Each first bottom metal pad P601 is electrically coupled with a corresponding seventh signal trace T67. Each second bottom metal pad P602 is electrically coupled with a corresponding eighth signal trace T68. Totally eight plurality of signals can be transmitted through the flexible connecting structure.
The left end of the second circuit board B62 and the left end of the third circuit board B63 are fixed with each other through a plurality of metal balls configured between them, and the right end of the third circuit board B63 floats, deflectable up and down.
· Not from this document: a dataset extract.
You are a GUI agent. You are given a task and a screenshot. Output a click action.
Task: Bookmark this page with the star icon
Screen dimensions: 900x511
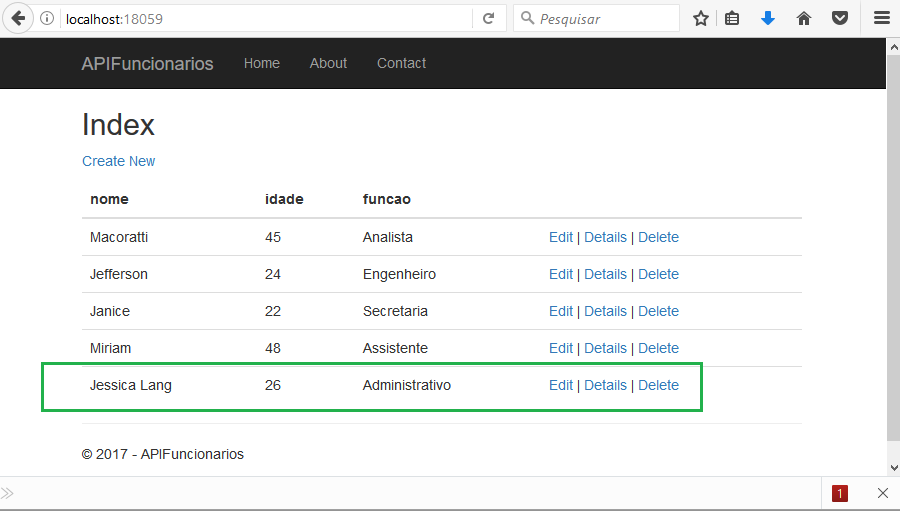[700, 19]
The left end of the third circuit board B63 and the left end of the fourth circuit board B64 are fixed with each other through a plurality of metal balls configured between them, and the right end of the fourth circuit board B64 floats, deflectable up and down.
Each top first metal finger F61 is electrically coupled with a corresponding one upper right inner V-shaped metal pin K311. Each top second metal finger F62 is electrically coupled with a corresponding one upper right outer V-shaped metal pin K321. Each bottom first metal finger F63 is electrically coupled with a corresponding one lower right inner inverted V-shaped metal pin K331. Each bottom second metal finger F64 is electrically coupled with a corresponding one lower right outer inverted V-shaped metal pin K341.
The metal via in the embodiment can be one of plated through hole, metal filled via, and a coaxial metal via.
While several embodiments have been described by way of example, it will be apparent to those skilled in the art that various modifications may be configured without departs from the spirit of the present invention. Such modifications are all within the scope of the present invention, as defined by the appended claims.